On 18 May 2015 at 13:40, Lee Hart via EV wrote:

> There is hope for going 186 miles on 24 KWH ... the Solectria Sunrise
> went over 200 miles on a charge with its 26 KWH nimh pack on *many*
> occasions, and even exceeded 300 miles with James Worden hypermiling
> at the wheel. 

This is true.  A Sunrise prototype achieved 377 miles in the Tour de Sol.  I 
should point out though that it was a specially prepared (read: stripped-out 
and highly optimized) prototype.  So was the one that James Worden drove 
from Boston to New York (217mi), at speeds up to 65mph, with charge left 
over.  

This makes it hard to say what the Sunrise's real world range was.  Others 
may know, but I've seen reports of 150 and 200 miles, so I'm going to make 
an irresponsibly wild guess and say perhaps 180mi.  That would give us 145 
Wh/mi at drop-dead DOD.  Curiously, this efficiency is pretty close to the 
150 Wh/mi that quite a few Solectria Force (Geo Metro conversion) owners 
have reported.  

This wouldn't be surprising.  Their drivetrain was similar.  The original 
Sunrise weighed a bit under 2300lb all up with battery. The  Force's curb 
weight was close - 2100lb for the early model, 2450lb for the later one - 
even though it's a much smaller car.  

But the Sunrise had a big advantage over the Force in range.  From what I 
can see, it came mostly from the fact that the Sunrise could carry a much 
bigger battery.

A better comparison to the proposed Luka might be with Axel Krause's Mini-
Evergreen. Although the Luka article is mum on dimensions, it looks to be 
closer in size to the two-place Mini-Evergreen than to the 5-place Sunrise. 
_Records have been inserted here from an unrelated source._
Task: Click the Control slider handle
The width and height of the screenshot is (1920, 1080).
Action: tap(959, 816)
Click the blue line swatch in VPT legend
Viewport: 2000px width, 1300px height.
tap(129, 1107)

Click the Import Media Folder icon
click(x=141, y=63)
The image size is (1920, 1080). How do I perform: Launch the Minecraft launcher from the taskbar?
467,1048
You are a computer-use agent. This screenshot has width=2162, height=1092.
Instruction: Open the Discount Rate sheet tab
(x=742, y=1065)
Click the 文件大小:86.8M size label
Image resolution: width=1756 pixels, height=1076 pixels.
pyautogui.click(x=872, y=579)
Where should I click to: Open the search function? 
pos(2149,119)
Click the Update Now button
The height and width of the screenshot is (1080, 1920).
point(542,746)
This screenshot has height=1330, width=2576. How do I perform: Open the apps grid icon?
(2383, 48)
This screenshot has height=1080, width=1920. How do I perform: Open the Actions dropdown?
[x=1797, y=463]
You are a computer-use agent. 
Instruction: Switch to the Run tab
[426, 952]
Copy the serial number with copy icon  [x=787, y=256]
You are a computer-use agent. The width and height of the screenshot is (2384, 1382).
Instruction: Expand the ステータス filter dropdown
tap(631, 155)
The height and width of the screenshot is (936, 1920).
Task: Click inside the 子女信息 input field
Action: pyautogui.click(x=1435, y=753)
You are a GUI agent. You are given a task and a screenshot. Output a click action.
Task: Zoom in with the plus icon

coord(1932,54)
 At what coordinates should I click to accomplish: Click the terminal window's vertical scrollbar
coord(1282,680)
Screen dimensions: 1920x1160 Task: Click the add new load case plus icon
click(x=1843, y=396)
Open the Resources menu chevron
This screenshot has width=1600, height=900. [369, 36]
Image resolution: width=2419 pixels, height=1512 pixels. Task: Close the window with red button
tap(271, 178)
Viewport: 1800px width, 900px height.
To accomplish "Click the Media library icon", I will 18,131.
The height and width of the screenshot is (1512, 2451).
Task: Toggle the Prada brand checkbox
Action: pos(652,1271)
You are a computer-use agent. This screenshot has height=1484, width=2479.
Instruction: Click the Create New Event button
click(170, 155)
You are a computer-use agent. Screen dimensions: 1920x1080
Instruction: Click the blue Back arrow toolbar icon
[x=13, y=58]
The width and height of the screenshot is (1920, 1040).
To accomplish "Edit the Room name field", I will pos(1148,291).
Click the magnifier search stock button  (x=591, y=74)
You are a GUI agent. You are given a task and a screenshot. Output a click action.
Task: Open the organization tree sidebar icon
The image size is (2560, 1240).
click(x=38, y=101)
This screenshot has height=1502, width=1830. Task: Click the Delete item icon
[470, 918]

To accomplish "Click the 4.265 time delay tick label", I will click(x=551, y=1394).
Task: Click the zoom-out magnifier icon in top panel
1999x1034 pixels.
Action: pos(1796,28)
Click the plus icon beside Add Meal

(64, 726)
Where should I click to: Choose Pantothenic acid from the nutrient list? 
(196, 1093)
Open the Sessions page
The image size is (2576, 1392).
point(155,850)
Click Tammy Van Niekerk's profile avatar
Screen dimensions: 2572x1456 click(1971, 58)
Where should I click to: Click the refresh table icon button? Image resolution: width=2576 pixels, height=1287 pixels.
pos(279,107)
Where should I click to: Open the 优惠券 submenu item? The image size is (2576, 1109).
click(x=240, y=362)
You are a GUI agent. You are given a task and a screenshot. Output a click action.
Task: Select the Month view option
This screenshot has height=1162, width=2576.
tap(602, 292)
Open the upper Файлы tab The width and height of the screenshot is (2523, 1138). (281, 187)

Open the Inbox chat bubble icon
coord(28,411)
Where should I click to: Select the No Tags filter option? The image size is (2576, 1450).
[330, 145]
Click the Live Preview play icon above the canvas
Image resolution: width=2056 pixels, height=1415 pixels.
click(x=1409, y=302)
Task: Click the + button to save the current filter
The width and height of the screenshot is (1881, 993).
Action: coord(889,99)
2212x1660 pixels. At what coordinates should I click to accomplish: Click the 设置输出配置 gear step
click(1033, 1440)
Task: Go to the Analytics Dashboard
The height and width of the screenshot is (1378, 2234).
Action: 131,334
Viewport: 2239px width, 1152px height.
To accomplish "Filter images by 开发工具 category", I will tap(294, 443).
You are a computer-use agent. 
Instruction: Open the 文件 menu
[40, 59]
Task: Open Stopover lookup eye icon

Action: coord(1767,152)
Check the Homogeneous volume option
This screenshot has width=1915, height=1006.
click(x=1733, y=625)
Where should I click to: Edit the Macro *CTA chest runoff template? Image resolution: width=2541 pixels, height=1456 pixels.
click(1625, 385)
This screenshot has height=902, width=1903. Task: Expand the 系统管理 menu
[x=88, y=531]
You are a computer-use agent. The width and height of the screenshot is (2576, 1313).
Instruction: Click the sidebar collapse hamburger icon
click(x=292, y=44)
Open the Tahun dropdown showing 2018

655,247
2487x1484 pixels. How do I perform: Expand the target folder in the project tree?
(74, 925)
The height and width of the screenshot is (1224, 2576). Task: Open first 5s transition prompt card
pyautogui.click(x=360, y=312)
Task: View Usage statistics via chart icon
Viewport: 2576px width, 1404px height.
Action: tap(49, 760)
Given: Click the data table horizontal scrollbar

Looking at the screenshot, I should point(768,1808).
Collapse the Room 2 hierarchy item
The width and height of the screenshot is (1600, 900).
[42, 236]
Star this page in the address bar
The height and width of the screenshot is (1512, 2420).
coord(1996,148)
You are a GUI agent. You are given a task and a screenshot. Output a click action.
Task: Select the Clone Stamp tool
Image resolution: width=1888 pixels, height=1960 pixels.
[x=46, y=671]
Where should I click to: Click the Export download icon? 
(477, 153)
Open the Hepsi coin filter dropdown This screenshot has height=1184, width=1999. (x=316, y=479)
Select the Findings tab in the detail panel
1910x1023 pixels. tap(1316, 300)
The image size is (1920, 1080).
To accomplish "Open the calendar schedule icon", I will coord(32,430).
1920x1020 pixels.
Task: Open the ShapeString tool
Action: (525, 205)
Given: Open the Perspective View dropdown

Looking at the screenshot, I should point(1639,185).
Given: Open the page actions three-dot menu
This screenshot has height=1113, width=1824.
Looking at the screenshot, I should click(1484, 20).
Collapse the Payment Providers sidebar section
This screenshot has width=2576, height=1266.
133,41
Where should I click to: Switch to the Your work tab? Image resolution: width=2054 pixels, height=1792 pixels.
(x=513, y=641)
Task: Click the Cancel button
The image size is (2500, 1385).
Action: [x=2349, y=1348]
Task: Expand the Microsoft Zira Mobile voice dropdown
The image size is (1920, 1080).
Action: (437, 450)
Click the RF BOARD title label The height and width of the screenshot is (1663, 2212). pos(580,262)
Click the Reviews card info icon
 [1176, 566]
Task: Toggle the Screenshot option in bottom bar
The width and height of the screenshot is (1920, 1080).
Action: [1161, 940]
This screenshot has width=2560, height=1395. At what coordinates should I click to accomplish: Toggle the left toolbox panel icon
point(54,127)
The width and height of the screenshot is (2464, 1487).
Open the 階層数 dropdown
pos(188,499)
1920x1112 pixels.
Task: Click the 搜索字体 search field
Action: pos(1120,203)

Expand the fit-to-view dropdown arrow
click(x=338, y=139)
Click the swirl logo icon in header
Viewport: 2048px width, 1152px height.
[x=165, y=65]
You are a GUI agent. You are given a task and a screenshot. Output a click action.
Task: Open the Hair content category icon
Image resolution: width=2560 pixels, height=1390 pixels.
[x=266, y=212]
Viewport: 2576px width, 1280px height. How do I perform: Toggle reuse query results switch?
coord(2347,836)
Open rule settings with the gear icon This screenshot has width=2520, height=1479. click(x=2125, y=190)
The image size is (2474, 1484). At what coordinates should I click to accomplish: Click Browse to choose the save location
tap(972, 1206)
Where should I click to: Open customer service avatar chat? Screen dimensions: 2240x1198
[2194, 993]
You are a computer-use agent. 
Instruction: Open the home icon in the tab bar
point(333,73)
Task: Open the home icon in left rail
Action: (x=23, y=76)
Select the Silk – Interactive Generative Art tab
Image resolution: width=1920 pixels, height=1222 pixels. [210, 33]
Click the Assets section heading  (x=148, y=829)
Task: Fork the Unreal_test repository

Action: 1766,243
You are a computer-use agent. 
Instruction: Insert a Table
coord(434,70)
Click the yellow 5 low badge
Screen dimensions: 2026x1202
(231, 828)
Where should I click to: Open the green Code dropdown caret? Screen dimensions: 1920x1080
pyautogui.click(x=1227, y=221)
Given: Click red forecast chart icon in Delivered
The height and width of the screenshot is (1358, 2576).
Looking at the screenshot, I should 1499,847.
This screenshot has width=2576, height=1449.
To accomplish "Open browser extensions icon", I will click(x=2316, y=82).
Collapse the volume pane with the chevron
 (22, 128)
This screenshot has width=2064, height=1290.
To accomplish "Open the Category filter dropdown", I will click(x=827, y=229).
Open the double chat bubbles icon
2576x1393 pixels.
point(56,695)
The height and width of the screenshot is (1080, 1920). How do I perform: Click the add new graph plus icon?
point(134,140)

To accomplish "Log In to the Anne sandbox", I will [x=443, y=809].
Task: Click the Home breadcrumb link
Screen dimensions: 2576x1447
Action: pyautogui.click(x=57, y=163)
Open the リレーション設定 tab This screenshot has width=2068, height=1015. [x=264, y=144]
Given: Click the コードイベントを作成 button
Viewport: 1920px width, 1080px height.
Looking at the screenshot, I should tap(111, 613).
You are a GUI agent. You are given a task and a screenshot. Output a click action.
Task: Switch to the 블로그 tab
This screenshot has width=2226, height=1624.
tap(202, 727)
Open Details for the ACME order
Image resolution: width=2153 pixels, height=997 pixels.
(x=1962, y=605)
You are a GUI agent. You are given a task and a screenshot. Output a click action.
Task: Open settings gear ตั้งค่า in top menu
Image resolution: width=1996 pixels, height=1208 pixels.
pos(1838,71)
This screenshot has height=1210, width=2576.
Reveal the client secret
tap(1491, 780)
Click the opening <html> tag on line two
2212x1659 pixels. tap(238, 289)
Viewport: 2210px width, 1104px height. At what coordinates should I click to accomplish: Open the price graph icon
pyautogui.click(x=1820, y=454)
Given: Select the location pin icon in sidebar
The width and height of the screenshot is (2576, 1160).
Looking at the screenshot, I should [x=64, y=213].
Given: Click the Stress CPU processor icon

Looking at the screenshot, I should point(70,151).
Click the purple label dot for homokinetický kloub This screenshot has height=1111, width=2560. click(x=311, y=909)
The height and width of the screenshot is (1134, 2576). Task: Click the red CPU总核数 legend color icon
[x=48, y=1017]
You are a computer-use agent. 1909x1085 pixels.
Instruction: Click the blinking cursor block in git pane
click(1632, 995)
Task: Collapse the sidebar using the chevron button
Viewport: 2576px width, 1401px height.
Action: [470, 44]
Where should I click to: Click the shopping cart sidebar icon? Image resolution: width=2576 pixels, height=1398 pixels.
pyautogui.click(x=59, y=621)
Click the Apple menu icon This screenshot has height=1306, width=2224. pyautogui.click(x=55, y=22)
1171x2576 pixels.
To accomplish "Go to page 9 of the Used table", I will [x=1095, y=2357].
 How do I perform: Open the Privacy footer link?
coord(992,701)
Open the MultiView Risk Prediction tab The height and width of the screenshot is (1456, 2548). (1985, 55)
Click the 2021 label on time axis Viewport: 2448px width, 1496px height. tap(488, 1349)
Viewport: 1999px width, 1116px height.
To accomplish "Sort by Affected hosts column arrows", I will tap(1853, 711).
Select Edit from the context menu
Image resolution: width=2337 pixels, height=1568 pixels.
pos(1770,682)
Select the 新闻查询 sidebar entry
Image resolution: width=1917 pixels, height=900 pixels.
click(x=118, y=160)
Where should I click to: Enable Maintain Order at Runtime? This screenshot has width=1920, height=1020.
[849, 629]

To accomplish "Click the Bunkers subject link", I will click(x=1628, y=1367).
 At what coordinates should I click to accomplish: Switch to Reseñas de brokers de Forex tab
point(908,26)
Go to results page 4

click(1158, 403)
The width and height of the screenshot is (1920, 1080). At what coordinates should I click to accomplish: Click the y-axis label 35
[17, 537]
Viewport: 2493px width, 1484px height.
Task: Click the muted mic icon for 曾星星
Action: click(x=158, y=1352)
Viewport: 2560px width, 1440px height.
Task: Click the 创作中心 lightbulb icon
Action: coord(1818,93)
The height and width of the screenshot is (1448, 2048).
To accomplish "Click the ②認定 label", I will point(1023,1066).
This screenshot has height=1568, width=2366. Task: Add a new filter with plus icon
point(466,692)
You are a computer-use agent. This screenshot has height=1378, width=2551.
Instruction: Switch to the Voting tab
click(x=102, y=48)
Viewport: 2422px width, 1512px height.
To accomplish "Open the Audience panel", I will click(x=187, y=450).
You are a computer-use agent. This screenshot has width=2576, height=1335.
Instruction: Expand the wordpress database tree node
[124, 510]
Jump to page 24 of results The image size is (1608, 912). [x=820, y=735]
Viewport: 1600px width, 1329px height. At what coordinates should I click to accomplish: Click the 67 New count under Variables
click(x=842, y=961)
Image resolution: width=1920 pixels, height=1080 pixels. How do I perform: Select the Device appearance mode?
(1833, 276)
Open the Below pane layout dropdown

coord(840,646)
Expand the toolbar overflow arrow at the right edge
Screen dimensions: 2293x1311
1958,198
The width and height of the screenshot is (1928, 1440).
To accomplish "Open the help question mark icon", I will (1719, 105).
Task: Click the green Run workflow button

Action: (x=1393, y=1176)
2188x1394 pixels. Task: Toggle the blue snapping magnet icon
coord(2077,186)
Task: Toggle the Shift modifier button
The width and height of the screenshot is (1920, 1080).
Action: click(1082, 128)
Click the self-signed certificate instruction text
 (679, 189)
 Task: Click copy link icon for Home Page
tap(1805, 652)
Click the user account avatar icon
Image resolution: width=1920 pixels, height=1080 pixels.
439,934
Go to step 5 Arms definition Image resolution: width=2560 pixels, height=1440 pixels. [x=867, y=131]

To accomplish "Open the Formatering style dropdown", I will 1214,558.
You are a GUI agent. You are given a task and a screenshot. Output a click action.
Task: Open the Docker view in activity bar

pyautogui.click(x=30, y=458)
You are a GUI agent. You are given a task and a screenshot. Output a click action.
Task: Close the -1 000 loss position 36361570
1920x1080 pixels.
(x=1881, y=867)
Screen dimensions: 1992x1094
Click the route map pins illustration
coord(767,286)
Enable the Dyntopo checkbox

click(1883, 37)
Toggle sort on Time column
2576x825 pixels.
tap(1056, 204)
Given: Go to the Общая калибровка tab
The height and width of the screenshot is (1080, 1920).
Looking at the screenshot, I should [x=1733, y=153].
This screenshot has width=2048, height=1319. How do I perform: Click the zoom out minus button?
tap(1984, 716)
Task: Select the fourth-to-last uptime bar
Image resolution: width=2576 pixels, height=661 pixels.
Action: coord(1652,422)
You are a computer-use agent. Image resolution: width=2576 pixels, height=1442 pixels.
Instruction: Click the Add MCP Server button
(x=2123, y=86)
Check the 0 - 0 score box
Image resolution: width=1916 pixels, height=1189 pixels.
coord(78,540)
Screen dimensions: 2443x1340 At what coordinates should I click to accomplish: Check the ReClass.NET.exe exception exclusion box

http://www.brusa.eu/en/development/applications/evergreen.html

The Mini-Evergreen had a range of 220km (almost 140mi) at a steady 65km/h 
(40mph) round the Swiss countryside on an 18kWh battery.  That's 129 Wh/mi.  
Now where have I seen that number before?  Oh yeah, that's what you get when 
you compute the (unproven, speculative) Wh/mi claimed for this Luka EV.

The Mini-Evergreen weighed 900kg (about 1985lb) including its 375kg (825lb) 
NiCd battery.  Its aerodynamics couldn't have been anywhere close the 
Sunrise's slippery .17 CD, but looking at the photos of the Luka EV 
prototype, I'm not so sure that the Luka is much better.  I'm no expert, but 
it looks to me like stylists had more to do with the Luka's shape than 
engineers.

The Luka is supposed to weigh 1660lb all up.  (I assume that includes the 
battery, but ...) That's 16% less than the Evergreen.  So if it hits all its 
goals, then it might indeed have a chance at their efficiency target.  

My question is, will they get there?

I don't know what Solectria's total Sunrise budget was, but I know they got 
something over a million bucks up front from Boston Edison and DARPA, and 
they worked on the car for at least 4 years.  

Lee Hart's effort to make the Sunrise into a kit car is a labor of love.  
I'm sure he's spent WAY less than Solectria did.  But he's also been at it 
for about a decade now, and it looks like he still has a fair bit of work to 
go.

Compare those - 4+ years, 10+ years - with the goals for the Luka.

The article says nothing about the MW Motors budget, or where its funding 
comes from.  It doesn't even tell us who's behind it, repeatedly and 
bizarrely attributing quotations to "MW Motors" and "the team leader." (This 
is a huge red flag, IMO.)  

Regardless, whoever it is wants to dispatch the project in LESS THAN A YEAR. 
To me, that says they're going to be throwing bushel baskets of cash into 
labor and contract work.  Where's the funding coming from?  From whom?  How 
stable is it?  We don't know.  The article carefully sidesteps those issues.

This makes me worry about a couple of things.

One is that this might turn out to be another investor-trolling effort.  

The other is that it's sincere, but will end up like hundreds of other 
similar ones.  The money tree sheds its leaves, the staff are let go, the 
workshop goes quiet.  The doors are locked on the unfinished project.  Bills 
go unpaid.  Eventually a court calls for the assets to be sold to pay part 
of the debts.  All the work, materials, and good ideas scatter to the four 
winds.

Let's hope that neither of these scenarios happens here.